--- INSTRUCTIONS FOR THE TASK ---
Set down the entries once more exactly as they were written.
Content starts
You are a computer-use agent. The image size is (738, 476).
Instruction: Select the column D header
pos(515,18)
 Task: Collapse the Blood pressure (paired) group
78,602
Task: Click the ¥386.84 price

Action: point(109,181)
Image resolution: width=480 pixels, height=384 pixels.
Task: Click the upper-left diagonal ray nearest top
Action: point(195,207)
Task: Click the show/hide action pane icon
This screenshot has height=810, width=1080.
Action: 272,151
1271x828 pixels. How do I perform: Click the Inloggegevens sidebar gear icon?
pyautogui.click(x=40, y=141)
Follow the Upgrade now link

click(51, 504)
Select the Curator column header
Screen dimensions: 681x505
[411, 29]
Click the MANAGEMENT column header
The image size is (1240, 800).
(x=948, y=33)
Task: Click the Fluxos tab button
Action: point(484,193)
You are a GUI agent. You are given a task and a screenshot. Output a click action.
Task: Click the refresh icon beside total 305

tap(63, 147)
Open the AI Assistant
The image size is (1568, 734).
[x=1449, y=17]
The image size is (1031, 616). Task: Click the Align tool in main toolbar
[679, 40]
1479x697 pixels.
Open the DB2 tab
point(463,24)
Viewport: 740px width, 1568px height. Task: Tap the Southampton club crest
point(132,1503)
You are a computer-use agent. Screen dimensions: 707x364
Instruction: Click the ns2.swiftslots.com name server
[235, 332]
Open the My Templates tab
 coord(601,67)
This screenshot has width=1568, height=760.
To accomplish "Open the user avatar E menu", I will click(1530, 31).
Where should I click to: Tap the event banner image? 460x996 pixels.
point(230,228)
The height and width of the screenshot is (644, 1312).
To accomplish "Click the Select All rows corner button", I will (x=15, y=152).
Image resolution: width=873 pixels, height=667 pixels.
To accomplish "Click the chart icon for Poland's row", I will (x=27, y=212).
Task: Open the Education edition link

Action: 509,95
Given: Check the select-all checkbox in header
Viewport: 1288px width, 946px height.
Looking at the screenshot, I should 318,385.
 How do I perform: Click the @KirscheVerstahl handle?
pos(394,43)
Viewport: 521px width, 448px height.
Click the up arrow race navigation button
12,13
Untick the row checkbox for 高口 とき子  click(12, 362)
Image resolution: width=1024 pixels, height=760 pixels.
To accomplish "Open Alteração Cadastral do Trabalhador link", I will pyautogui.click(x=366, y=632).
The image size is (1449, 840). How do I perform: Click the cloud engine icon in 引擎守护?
Content ends
--- TASK RESULT ---
You are a computer-use agent. The image size is (738, 476).
Instruction: Select the column D header
pos(515,18)
 Task: Collapse the Blood pressure (paired) group
78,602
Task: Click the ¥386.84 price

Action: point(109,181)
Image resolution: width=480 pixels, height=384 pixels.
Task: Click the upper-left diagonal ray nearest top
Action: point(195,207)
Task: Click the show/hide action pane icon
This screenshot has height=810, width=1080.
Action: 272,151
1271x828 pixels. How do I perform: Click the Inloggegevens sidebar gear icon?
pyautogui.click(x=40, y=141)
Follow the Upgrade now link

click(51, 504)
Select the Curator column header
Screen dimensions: 681x505
[411, 29]
Click the MANAGEMENT column header
The image size is (1240, 800).
(x=948, y=33)
Task: Click the Fluxos tab button
Action: point(484,193)
You are a GUI agent. You are given a task and a screenshot. Output a click action.
Task: Click the refresh icon beside total 305

tap(63, 147)
Open the AI Assistant
The image size is (1568, 734).
[x=1449, y=17]
The image size is (1031, 616). Task: Click the Align tool in main toolbar
[679, 40]
1479x697 pixels.
Open the DB2 tab
point(463,24)
Viewport: 740px width, 1568px height. Task: Tap the Southampton club crest
point(132,1503)
You are a computer-use agent. Screen dimensions: 707x364
Instruction: Click the ns2.swiftslots.com name server
[235, 332]
Open the My Templates tab
 coord(601,67)
This screenshot has width=1568, height=760.
To accomplish "Open the user avatar E menu", I will click(1530, 31).
Where should I click to: Tap the event banner image? 460x996 pixels.
point(230,228)
The height and width of the screenshot is (644, 1312).
To accomplish "Click the Select All rows corner button", I will (x=15, y=152).
Image resolution: width=873 pixels, height=667 pixels.
To accomplish "Click the chart icon for Poland's row", I will (x=27, y=212).
Task: Open the Education edition link

Action: 509,95
Given: Check the select-all checkbox in header
Viewport: 1288px width, 946px height.
Looking at the screenshot, I should 318,385.
 How do I perform: Click the @KirscheVerstahl handle?
pos(394,43)
Viewport: 521px width, 448px height.
Click the up arrow race navigation button
12,13
Untick the row checkbox for 高口 とき子  click(12, 362)
Image resolution: width=1024 pixels, height=760 pixels.
To accomplish "Open Alteração Cadastral do Trabalhador link", I will pyautogui.click(x=366, y=632).
The image size is (1449, 840). How do I perform: Click the cloud engine icon in 引擎守护?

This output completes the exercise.